> [Problem] Please count how many lines below contain the word "agent" and reply with only that number.

> [Input material]
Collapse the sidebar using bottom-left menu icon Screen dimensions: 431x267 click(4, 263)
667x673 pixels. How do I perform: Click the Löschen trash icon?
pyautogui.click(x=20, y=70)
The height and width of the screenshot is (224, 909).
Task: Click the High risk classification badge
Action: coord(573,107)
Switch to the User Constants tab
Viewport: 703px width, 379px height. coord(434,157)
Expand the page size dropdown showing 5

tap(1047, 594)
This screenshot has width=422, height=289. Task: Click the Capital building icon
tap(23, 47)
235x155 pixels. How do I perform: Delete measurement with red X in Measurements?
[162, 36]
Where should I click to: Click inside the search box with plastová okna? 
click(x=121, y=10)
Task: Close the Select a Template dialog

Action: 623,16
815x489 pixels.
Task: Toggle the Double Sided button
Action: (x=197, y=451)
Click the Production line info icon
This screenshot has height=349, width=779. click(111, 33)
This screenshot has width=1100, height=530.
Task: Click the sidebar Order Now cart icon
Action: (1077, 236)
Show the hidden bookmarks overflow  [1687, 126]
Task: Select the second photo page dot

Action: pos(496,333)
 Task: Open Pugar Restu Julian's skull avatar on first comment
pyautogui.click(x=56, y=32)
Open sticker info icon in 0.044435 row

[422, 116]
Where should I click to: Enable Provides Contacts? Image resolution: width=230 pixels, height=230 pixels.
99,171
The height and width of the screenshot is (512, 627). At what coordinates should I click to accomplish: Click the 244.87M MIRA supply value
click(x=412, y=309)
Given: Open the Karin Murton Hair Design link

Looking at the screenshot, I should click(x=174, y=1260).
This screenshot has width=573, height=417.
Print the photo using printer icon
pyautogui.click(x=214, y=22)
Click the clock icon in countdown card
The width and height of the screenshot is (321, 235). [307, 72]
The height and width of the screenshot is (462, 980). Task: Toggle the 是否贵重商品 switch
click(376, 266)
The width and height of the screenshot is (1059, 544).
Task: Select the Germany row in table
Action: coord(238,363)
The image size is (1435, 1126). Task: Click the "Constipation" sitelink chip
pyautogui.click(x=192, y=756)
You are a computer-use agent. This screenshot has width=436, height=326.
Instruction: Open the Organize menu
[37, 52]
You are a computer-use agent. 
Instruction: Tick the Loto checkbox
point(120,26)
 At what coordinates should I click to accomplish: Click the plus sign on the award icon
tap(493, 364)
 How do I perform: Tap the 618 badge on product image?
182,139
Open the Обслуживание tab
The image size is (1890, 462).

> [Problem solution] 2